───── Exercise data

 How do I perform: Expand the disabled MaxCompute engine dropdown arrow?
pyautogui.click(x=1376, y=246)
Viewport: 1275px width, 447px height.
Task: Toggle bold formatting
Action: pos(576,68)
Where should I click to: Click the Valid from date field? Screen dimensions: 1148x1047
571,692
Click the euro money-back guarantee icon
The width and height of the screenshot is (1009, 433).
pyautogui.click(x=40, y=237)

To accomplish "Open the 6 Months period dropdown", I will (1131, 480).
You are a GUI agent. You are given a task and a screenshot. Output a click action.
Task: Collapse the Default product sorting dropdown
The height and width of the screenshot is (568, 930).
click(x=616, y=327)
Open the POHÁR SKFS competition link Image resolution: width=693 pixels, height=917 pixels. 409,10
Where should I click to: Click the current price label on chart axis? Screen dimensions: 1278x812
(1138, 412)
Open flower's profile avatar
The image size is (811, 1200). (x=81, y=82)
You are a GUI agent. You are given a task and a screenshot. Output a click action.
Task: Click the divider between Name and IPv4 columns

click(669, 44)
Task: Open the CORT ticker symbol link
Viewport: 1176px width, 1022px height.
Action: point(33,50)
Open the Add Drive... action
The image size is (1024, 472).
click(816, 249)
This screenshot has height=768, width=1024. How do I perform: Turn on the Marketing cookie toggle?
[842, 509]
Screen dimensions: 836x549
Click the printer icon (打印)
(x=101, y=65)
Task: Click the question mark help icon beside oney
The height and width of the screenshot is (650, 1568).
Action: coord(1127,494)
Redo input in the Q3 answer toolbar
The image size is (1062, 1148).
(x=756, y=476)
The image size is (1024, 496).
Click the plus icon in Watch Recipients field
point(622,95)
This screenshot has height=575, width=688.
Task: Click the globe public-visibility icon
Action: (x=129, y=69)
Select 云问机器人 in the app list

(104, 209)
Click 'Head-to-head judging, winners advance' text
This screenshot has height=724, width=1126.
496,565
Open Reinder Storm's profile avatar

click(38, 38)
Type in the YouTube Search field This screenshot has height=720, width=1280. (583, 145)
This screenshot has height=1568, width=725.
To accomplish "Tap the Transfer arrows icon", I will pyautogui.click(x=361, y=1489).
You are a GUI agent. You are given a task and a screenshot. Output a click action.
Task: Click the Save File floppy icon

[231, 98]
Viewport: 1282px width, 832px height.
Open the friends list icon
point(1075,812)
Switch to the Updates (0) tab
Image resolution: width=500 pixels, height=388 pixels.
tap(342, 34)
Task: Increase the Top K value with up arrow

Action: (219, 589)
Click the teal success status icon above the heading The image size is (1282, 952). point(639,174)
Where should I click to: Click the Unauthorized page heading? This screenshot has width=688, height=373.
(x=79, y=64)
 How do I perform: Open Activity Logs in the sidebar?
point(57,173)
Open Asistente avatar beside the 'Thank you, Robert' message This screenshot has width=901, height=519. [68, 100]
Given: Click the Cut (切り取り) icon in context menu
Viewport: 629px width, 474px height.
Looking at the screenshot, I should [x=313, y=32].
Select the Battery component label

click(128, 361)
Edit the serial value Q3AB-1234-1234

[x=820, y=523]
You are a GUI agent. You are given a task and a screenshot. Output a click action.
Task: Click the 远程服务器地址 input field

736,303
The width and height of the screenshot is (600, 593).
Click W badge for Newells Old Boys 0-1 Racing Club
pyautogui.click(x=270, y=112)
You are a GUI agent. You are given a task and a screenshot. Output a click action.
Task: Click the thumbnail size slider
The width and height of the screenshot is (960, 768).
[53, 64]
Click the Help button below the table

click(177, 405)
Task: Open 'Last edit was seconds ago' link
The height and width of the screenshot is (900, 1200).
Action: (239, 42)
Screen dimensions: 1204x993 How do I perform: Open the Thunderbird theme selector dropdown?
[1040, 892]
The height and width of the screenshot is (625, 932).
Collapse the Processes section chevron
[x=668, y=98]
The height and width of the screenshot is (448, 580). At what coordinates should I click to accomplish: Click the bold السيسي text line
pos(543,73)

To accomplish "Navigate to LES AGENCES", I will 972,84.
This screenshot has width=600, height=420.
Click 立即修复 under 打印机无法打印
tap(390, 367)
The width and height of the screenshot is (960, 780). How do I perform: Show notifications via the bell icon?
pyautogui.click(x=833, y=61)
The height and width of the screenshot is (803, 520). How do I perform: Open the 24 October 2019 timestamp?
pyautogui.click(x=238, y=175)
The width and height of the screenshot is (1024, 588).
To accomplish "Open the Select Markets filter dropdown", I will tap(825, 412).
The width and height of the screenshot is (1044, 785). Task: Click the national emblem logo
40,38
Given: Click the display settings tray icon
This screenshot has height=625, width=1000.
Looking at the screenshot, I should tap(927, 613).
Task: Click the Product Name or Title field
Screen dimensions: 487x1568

──────────

(What to do)
A verbatim repeat of all the entries above is the required answer.

(Solution to this problem)
 How do I perform: Expand the disabled MaxCompute engine dropdown arrow?
pyautogui.click(x=1376, y=246)
Viewport: 1275px width, 447px height.
Task: Toggle bold formatting
Action: pos(576,68)
Where should I click to: Click the Valid from date field? Screen dimensions: 1148x1047
571,692
Click the euro money-back guarantee icon
The width and height of the screenshot is (1009, 433).
pyautogui.click(x=40, y=237)

To accomplish "Open the 6 Months period dropdown", I will (1131, 480).
You are a GUI agent. You are given a task and a screenshot. Output a click action.
Task: Collapse the Default product sorting dropdown
The height and width of the screenshot is (568, 930).
click(x=616, y=327)
Open the POHÁR SKFS competition link Image resolution: width=693 pixels, height=917 pixels. 409,10
Where should I click to: Click the current price label on chart axis? Screen dimensions: 1278x812
(1138, 412)
Open flower's profile avatar
The image size is (811, 1200). (x=81, y=82)
You are a GUI agent. You are given a task and a screenshot. Output a click action.
Task: Click the divider between Name and IPv4 columns

click(669, 44)
Task: Open the CORT ticker symbol link
Viewport: 1176px width, 1022px height.
Action: point(33,50)
Open the Add Drive... action
The image size is (1024, 472).
click(816, 249)
This screenshot has height=768, width=1024. How do I perform: Turn on the Marketing cookie toggle?
[842, 509]
Screen dimensions: 836x549
Click the printer icon (打印)
(x=101, y=65)
Task: Click the question mark help icon beside oney
The height and width of the screenshot is (650, 1568).
Action: coord(1127,494)
Redo input in the Q3 answer toolbar
The image size is (1062, 1148).
(x=756, y=476)
The image size is (1024, 496).
Click the plus icon in Watch Recipients field
point(622,95)
This screenshot has height=575, width=688.
Task: Click the globe public-visibility icon
Action: (x=129, y=69)
Select 云问机器人 in the app list

(104, 209)
Click 'Head-to-head judging, winners advance' text
This screenshot has height=724, width=1126.
496,565
Open Reinder Storm's profile avatar

click(38, 38)
Type in the YouTube Search field This screenshot has height=720, width=1280. (583, 145)
This screenshot has height=1568, width=725.
To accomplish "Tap the Transfer arrows icon", I will pyautogui.click(x=361, y=1489).
You are a GUI agent. You are given a task and a screenshot. Output a click action.
Task: Click the Save File floppy icon

[231, 98]
Viewport: 1282px width, 832px height.
Open the friends list icon
point(1075,812)
Switch to the Updates (0) tab
Image resolution: width=500 pixels, height=388 pixels.
tap(342, 34)
Task: Increase the Top K value with up arrow

Action: (219, 589)
Click the teal success status icon above the heading The image size is (1282, 952). point(639,174)
Where should I click to: Click the Unauthorized page heading? This screenshot has width=688, height=373.
(x=79, y=64)
 How do I perform: Open Activity Logs in the sidebar?
point(57,173)
Open Asistente avatar beside the 'Thank you, Robert' message This screenshot has width=901, height=519. [68, 100]
Given: Click the Cut (切り取り) icon in context menu
Viewport: 629px width, 474px height.
Looking at the screenshot, I should [x=313, y=32].
Select the Battery component label

click(128, 361)
Edit the serial value Q3AB-1234-1234

[x=820, y=523]
You are a GUI agent. You are given a task and a screenshot. Output a click action.
Task: Click the 远程服务器地址 input field

736,303
The width and height of the screenshot is (600, 593).
Click W badge for Newells Old Boys 0-1 Racing Club
pyautogui.click(x=270, y=112)
You are a GUI agent. You are given a task and a screenshot. Output a click action.
Task: Click the thumbnail size slider
The width and height of the screenshot is (960, 768).
[53, 64]
Click the Help button below the table

click(177, 405)
Task: Open 'Last edit was seconds ago' link
The height and width of the screenshot is (900, 1200).
Action: (239, 42)
Screen dimensions: 1204x993 How do I perform: Open the Thunderbird theme selector dropdown?
[1040, 892]
The height and width of the screenshot is (625, 932).
Collapse the Processes section chevron
[x=668, y=98]
The height and width of the screenshot is (448, 580). At what coordinates should I click to accomplish: Click the bold السيسي text line
pos(543,73)

To accomplish "Navigate to LES AGENCES", I will 972,84.
This screenshot has width=600, height=420.
Click 立即修复 under 打印机无法打印
tap(390, 367)
The width and height of the screenshot is (960, 780). How do I perform: Show notifications via the bell icon?
pyautogui.click(x=833, y=61)
The height and width of the screenshot is (803, 520). How do I perform: Open the 24 October 2019 timestamp?
pyautogui.click(x=238, y=175)
The width and height of the screenshot is (1024, 588).
To accomplish "Open the Select Markets filter dropdown", I will tap(825, 412).
The width and height of the screenshot is (1044, 785). Task: Click the national emblem logo
40,38
Given: Click the display settings tray icon
This screenshot has height=625, width=1000.
Looking at the screenshot, I should tap(927, 613).
Task: Click the Product Name or Title field
Screen dimensions: 487x1568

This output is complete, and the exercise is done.